– Can you please tell us about you? Where do you live and how is your daily life?
I’m a retired air traffic controller and real estate developer. I live in Connecticut, USA with it’s gorgeous Autumn and miserable winters. I write first thing in the morning for a few hours and then take a break–either errands or a walk in one of our beautiful state parks and I’m always carrying my camera. I write again in the afternoon and rarely write at night unless it’s an idea that comes to me while reading or lying in bed
– When did you start writing? How often do you write?
I started writing close to 40 years ago. I write every day and if I have to miss a day I’m not happy.
I’ve had over 400 stories published and am in double digits for Pushcart nominations but alas, no acceptances. I had a story as one of the winners in 2016 Best of Small Fictions and also in 2016 one of my stories was chosen for Editor’s Choice from The Southeast Review. I was also fortunate enough to have one of my micro stories taken for the nee Norton Anthology of Micro Fiction.
– How did you feel when you learned that you were longlisted for The London Independent Story Prize?
I was pleased and surprised. I like the concept of LISP and was happy with the recognition it brought me on social media. As for having my work recognized–it’s always a good feeling. I enter a few contests a year but most of my writing is geared to writing for myself.

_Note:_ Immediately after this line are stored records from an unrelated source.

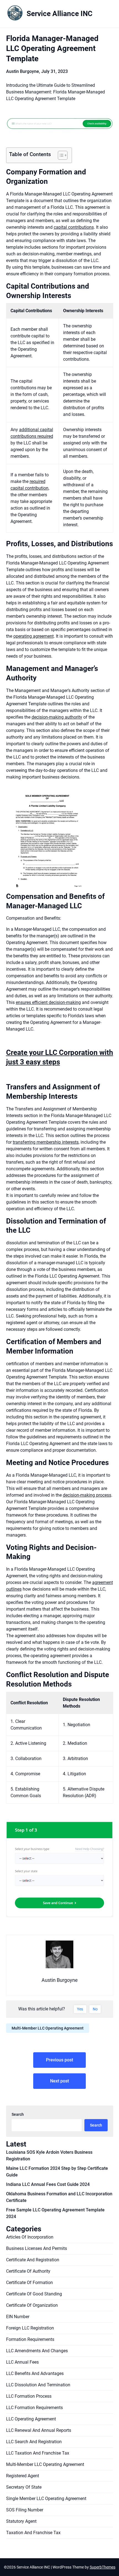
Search (18, 2114)
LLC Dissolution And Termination (38, 2384)
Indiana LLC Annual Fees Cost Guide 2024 (48, 2184)
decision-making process (87, 1495)
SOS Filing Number (24, 2510)
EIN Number (17, 2316)
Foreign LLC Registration (30, 2328)
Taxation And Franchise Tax (33, 2532)
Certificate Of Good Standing (34, 2294)
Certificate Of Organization (32, 2305)
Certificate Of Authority (28, 2271)
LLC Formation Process (28, 2396)
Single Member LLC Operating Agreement (46, 2498)
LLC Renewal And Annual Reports (38, 2430)
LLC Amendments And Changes (37, 2350)
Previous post (59, 2060)
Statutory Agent (21, 2521)
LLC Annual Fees (22, 2362)
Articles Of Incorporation (29, 2237)
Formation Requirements (30, 2339)
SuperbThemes (102, 2567)
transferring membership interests (46, 1142)
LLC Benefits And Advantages (35, 2373)
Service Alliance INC (59, 13)
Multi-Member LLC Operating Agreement (48, 2028)
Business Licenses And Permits (36, 2248)
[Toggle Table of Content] (60, 155)
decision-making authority (57, 717)
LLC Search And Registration (34, 2441)
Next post (59, 2081)
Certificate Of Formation (29, 2282)
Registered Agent (22, 2475)
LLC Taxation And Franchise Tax (37, 2453)
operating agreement (33, 636)
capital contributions (74, 227)
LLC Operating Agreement (31, 2419)
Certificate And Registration (32, 2259)
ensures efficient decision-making (48, 1002)
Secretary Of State (24, 2487)
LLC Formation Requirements (34, 2407)
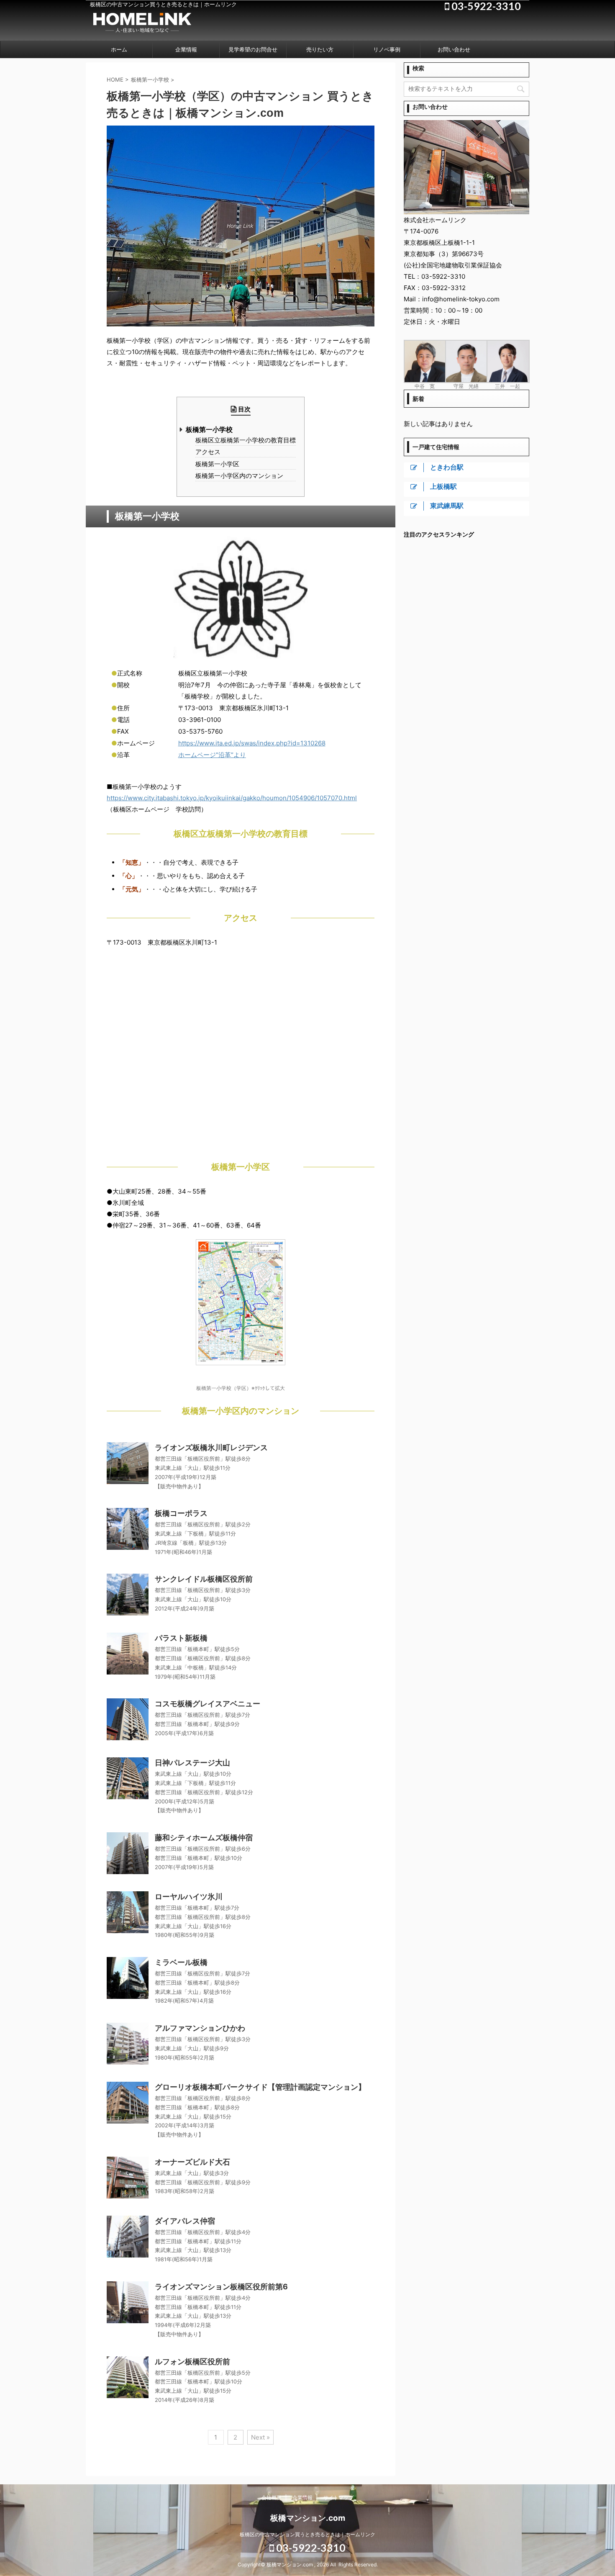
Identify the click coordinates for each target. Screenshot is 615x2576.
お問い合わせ (454, 49)
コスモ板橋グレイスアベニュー (207, 1703)
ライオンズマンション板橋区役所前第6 (221, 2286)
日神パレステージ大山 (192, 1762)
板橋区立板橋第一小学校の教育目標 (245, 440)
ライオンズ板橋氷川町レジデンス (211, 1447)
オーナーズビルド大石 (192, 2161)
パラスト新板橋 (181, 1637)
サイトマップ (338, 2497)
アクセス (207, 452)
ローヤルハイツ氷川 (189, 1896)
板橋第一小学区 (217, 464)
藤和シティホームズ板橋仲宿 (204, 1837)
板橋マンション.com (307, 2518)
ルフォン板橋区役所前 (192, 2361)
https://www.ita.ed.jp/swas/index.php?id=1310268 (251, 743)
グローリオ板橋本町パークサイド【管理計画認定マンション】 (260, 2087)
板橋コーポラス (181, 1513)
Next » (260, 2437)
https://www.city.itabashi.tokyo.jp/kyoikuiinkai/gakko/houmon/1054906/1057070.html (232, 798)
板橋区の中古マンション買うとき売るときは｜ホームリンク (307, 2534)
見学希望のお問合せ (252, 49)
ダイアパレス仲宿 (185, 2220)
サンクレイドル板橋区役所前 (204, 1578)
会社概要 (271, 2497)
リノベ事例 (386, 49)
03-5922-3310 (310, 2547)
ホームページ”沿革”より (212, 755)
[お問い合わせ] (466, 210)
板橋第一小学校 (209, 430)
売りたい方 (319, 49)
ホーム (119, 49)
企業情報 (186, 49)
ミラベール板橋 (181, 1962)
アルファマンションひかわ (200, 2028)
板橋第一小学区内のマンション (239, 476)
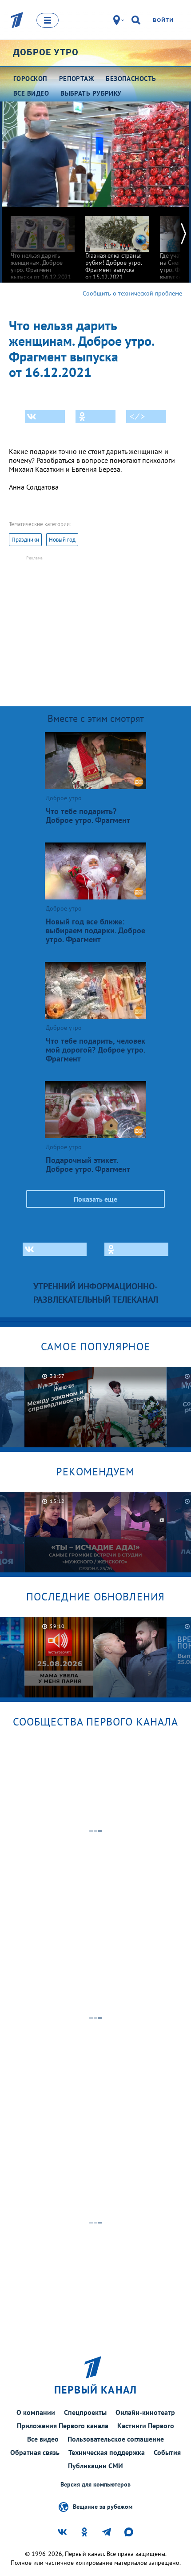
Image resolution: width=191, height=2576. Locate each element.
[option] (43, 243)
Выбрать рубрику (91, 93)
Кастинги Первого (145, 2425)
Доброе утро (46, 52)
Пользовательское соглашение (116, 2438)
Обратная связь (35, 2452)
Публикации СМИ (95, 2465)
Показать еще (95, 1199)
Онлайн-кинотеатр (145, 2412)
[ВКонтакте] (45, 416)
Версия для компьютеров (95, 2484)
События (167, 2452)
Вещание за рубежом (102, 2506)
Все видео (43, 2438)
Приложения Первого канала (62, 2425)
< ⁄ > (137, 416)
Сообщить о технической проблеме (132, 293)
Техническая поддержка (106, 2452)
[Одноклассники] (95, 416)
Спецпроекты (85, 2412)
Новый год (62, 539)
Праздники (25, 539)
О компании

– What’s the best thing and the hardest thing about writing a Flash-Fiction?
I’ve always been a short story writer and for the most part my stories ranged from 1500 – 2500 words so writing Flash was a natural transition.
– How did you come up with the idea for your LISP selected story? Is there a story behind your story? And how long have you been working on it?
I read a lot. Mostly flash fiction and detective stories and I was wondering one day if there was a private eye school and that was the Genesis of my story. It fit right into a prompt I’d gotten from Meg Pokrass’ class. I wrote it that day and worked on tightening and modifying it over the next couple of weeks.
– Can you please give us a few tips about writing a 300-word flash-fiction story?
1- Write a 600 word story and cut it in half.
2- Write a story and then read it aloud to yourself striking out all of the extraneous words/phrases.
3- Go over it again and lose the adverbs, adjectives and anything that doesn’t advance your story.
So many terrific writers are concentration on micro fiction stories and reading their work is like taking a class. And speaking of classes I’ve taken On-line classes with Nancy Stohlman, Kathy Fish, Meg Pograss and a 4 day class in Taos called Bending Genres with Meg Tuite and Robert Vaughan and will be going to Denver in August to take a class with Kathy Fish and Nancy Stohlman.
– What’s the best thing about writing competitions?
I find the best part of writing competitions is reading how other writers react and record their thoughts on the same instructions.
-Lastly, do you recommend the writers to give it a go on flash fiction story and LISP?
I do because of the way this competition is run. I like the short quarterly aspects to the contest. As far as trying to write Flash I’m all for it. It will tighten up your longer works and give you some good writing habits.